TEMPORAL STRUCTURE OF THE SPECTRAL LEVELS WITHIN PRE-RECORDED SPEECH, MUSIC AND CINEMA MATERIAL

Authors
G Leembruggen

When sound system designers are selecting loudspeakers and amplifiers to produce a given sound pressure level, parameters that must be determined are the required power capacity of amplifiers, and the sensitivity and power handling capacity of the loudspeakers. Integral to the determination of these parameters is a knowledge of the long-term Leq (or RMS level) and the crest factor of the programme material that is to be fed to the system for broadband and specific frequency bands. Given that cost may impose limits on the power capacities of the amplifiers and loudspeakers, an understanding of the histogram of levels in each frequency range can allow the designer to select a specific dynamic range that is to be reproduced. Currently, there is a paucity of audio histogram data in the temporal domain that is available for designers, particularly in multiple frequency ranges. Boren et al1 present peak and averaged levels of vocal sound pressure, without histogram information, while Chapman2 presents one-third octave RMS levels for a range of programme material types based on numerous recordings along with averaged peak levels based on the rms level in each 0.37 second band.
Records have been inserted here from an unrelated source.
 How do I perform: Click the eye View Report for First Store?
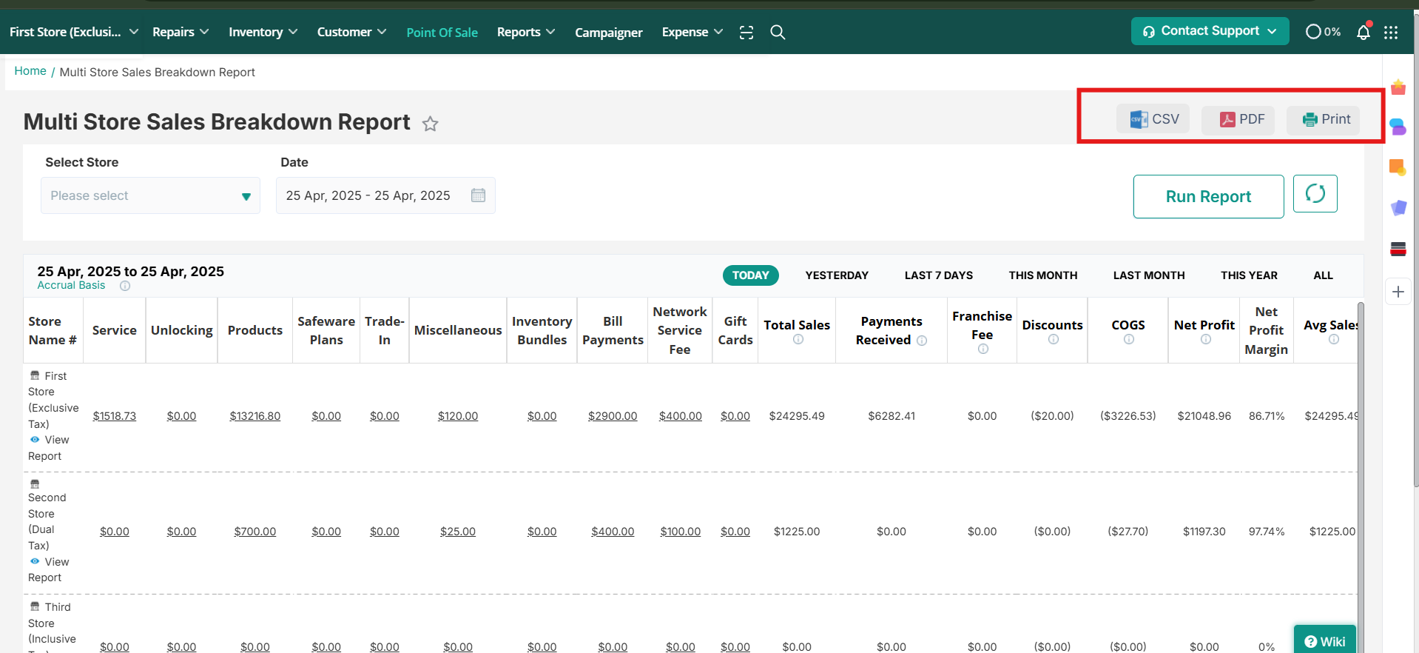pos(36,440)
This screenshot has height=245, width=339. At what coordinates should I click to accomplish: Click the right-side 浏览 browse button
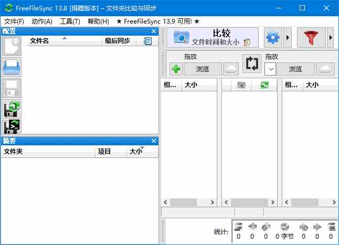(x=295, y=69)
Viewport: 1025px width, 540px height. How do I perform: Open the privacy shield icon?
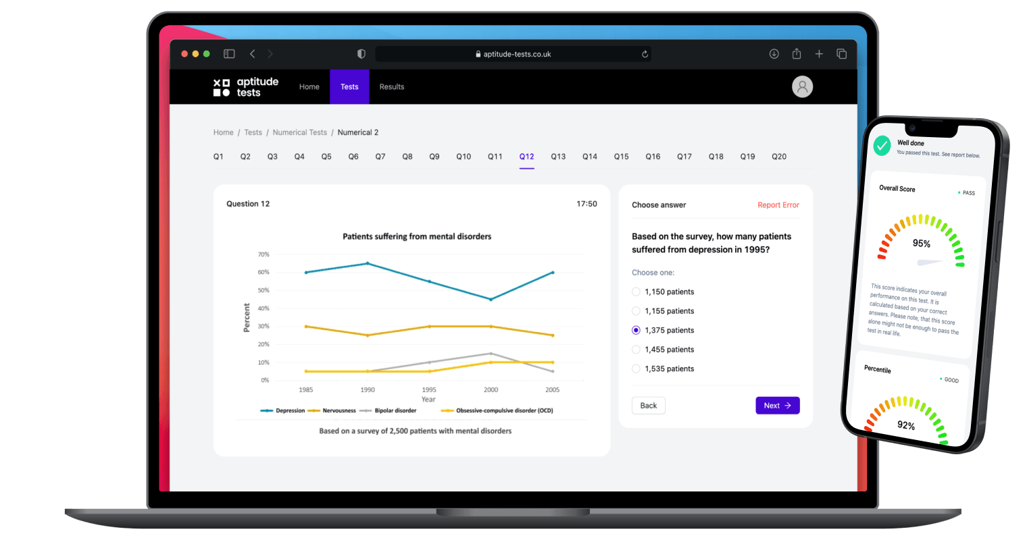tap(361, 54)
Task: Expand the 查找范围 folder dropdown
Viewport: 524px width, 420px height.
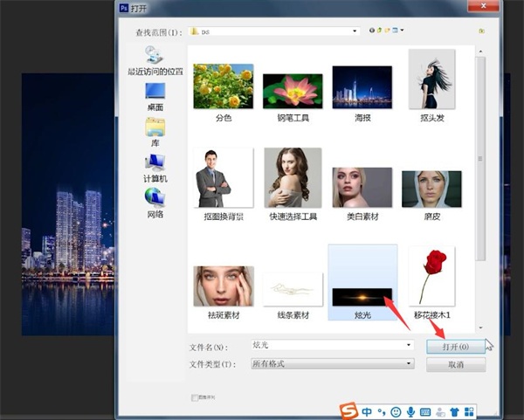Action: coord(355,31)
Another use for this temporal information is environmental noise measurements, whereby knowledge of the likely temporal structure of the emitted sound from a music venue can assist with determining compliance with codes in situations where straightforward measurements are not possible. This paper presents temporal level data in dB for a number of pre-recorded speech, music and cinema segments in broadband, and octave and one-third octave frequency bands with 0 and 125 ms time constants. Segments include action movies, thrash metal, hip-hop, pop, symphonic, rock and speech.